High Output Management Book Review
A great deal of a manager’s work has to do with allocating resources: manpower, money, and capital. But the single most important resource that we allocate from one day to the next is our own time. How you handle your own time, is in my view, the single most important aspect of being a role model and a leader.
- Andy Grove
High Output Management written in 1983 by Andy Grove is a classic on management, possibly the best book on management I’ve read. It packs the most insight per sentence of any management book. As Ben Horowitz states in the forward, there was nothing like it at the time. You can see this is one of the books where Tim Ferriss got a lot of inspiration from for the 4 Hour Work Week (lead domino theory, batching, Parkinson’s law, and time being our most valuable resource). I’m weary of older books that have achieved cult like status because most of them have had their knowledge extracted and repackaged. However, Grove has plenty of aha moments packed into this short book decades later. Grove likens management and the world of a company such as Intel to a factory - a breakfast factory to be precise. He shows how to use key performance indicators to run the breakfast factory well - sales forecast, raw material inventory, manpower, condition of equipment, and quality. He recommends that what gets measured, gets managed. Grove also recommends that each step of a process be questioned and the output stressed to improve productivity.
Grove systematically approaches most areas of management in this book. He covers how management is a team game and that the quarterback doesn’t win football games, teams do. He also goes over how to hold effective meetings and how leverage can be used to increase productivity. He is a big fan of training and provided training sessions himself at Intel. Grove has a chapter on how to make decisions where even at the time of writing, he has realized that in IT companies, there is a rapid divergence between power based on position and power based on knowledge. This occurs because the base of knowledge that constitutes the foundation of the business changes rapidly. Grove recognizes that knowledgeable people in the organization need to give their opinions and that a veteran manager is no longer a technical expert. “They might have been when they started. At Intel, we managers get more obsolete every day”. You can tell that Grove elicited the opinions of as many as he reasonably could to make sure Intel made correct decisions.

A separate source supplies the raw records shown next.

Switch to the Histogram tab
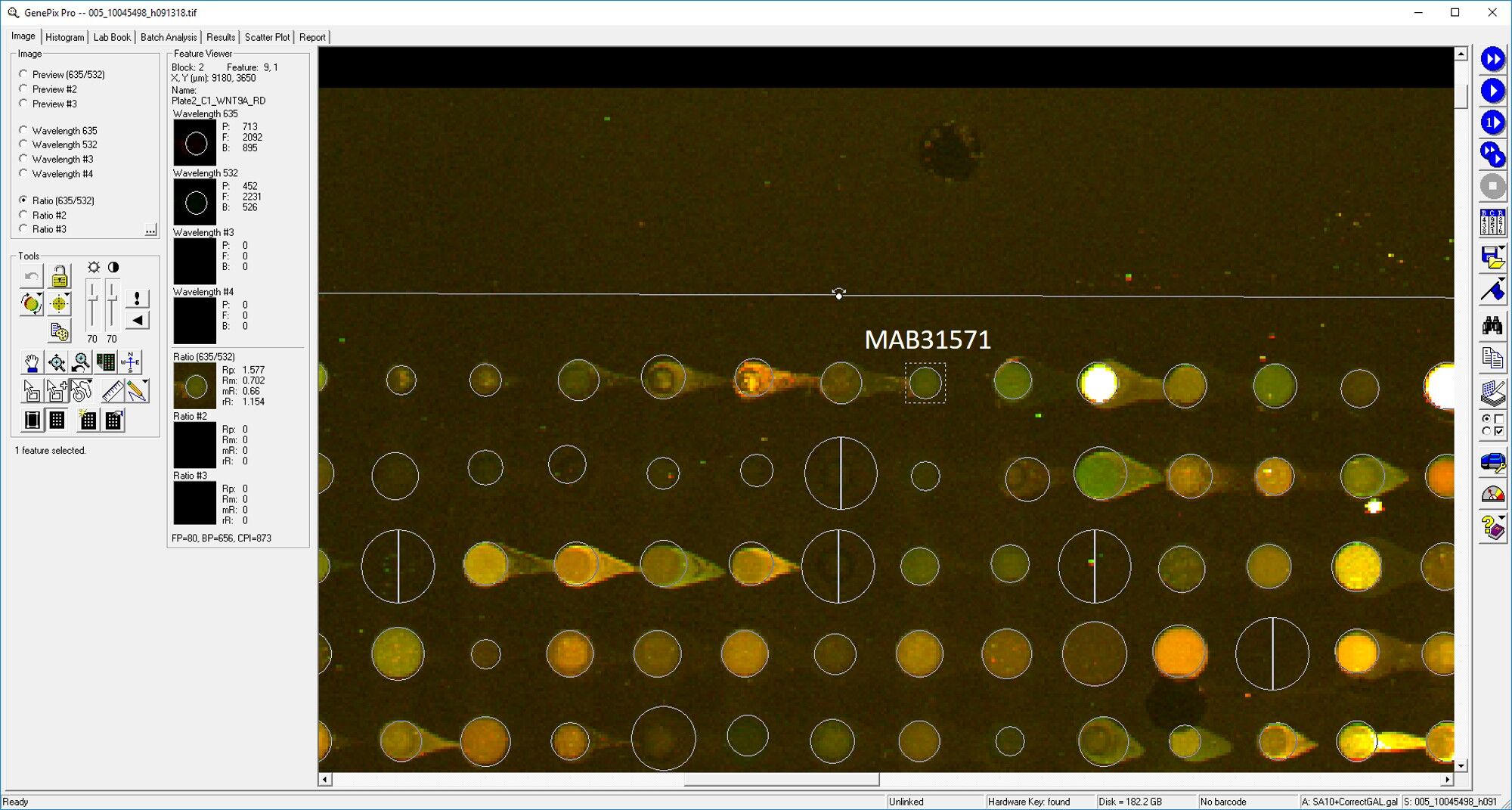 pos(64,37)
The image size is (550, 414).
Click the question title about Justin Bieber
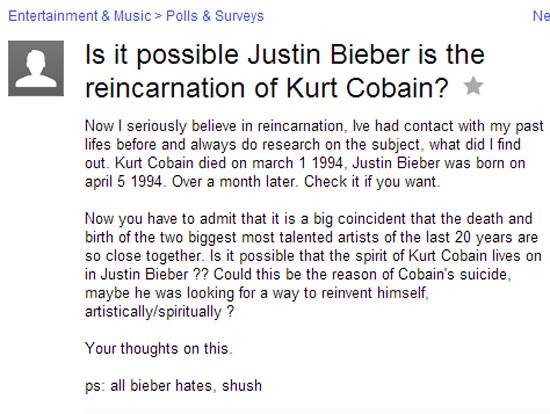pos(285,71)
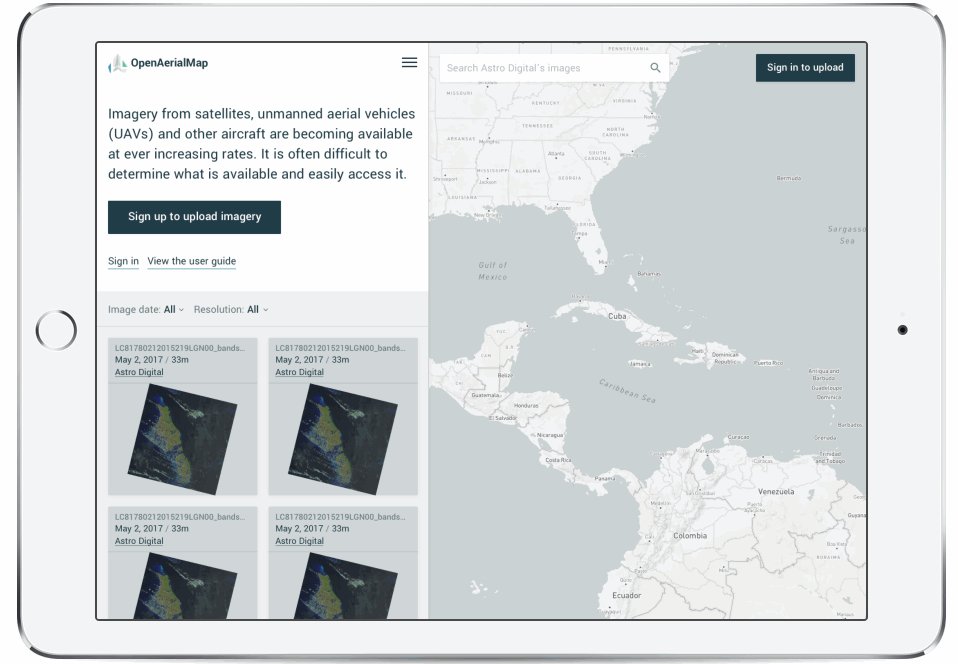Open the View the user guide link
958x664 pixels.
(191, 260)
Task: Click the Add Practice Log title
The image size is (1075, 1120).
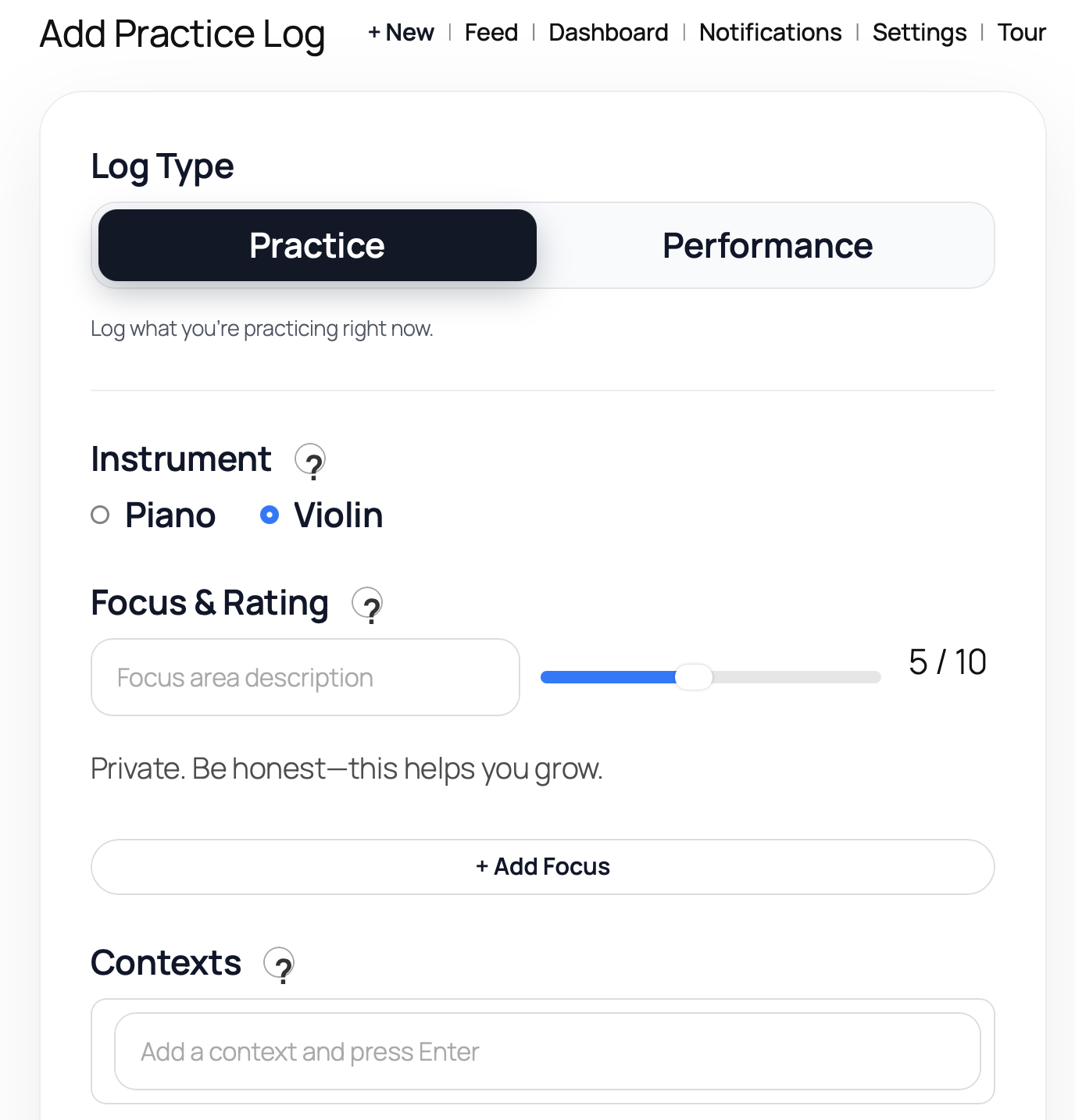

At one point Grove gets into Maslow’s heirarchy of needs and decribes where money can decrease in being a motivating factor. In this heirarchy, self-actualization is at the top. Self-Actualization is the need to achieve one’s utter personal best in a chosen field of endeavor. This continues to motivate people to higher levels of performance. Skateboarders trying the same trick over and over again are driven by the self-actualization need, a need to get better that has no limits. This is a competence driven path to self actualization. There is also an achievement path to self-actualization based on challenging yourself. Using that basis for challenging one’s self to improve, he recommends that objectives should be set so that even if an individual pushes himself hard, they only have a 50% chance of achieving it. Output will tend to be greater when everyone strives for a level of achievement beyond their immediate grasp even though it means failure half the time.
There are a ton of gems in this book. Grove covers the game of management from top to bottom. He is highly intelligent but he has a way of writing and communicating that makes his thoughts accessible. That alone is a major feat, the CEO of Intel has honed his wisdom into pearls to teach you. This is a must read for entrepreneurs and managers. Sit down for a day with a notebook and read this book.
Being a manager is not about how smart you are or how well you know your business, it’s about how that translates to the teams performance and output.
Training has high leverage. Anything that takes a short time but affects a person’s performance over a long time. Automation has very high leverage.
If performance matters to your organization, performance reviews are an absolute necessity.
Promotions should be taken with great care sense they represent a value system to the organization. They must always be performance based, because that is the only way to keep the idea of performance highlighted, maintained and perpetuated.
An achiever will alternate between the “meets requirements” and “exceeds requirements” ratings through their career, eventually settling at a “meets requirements” level that he will no longer be promoted.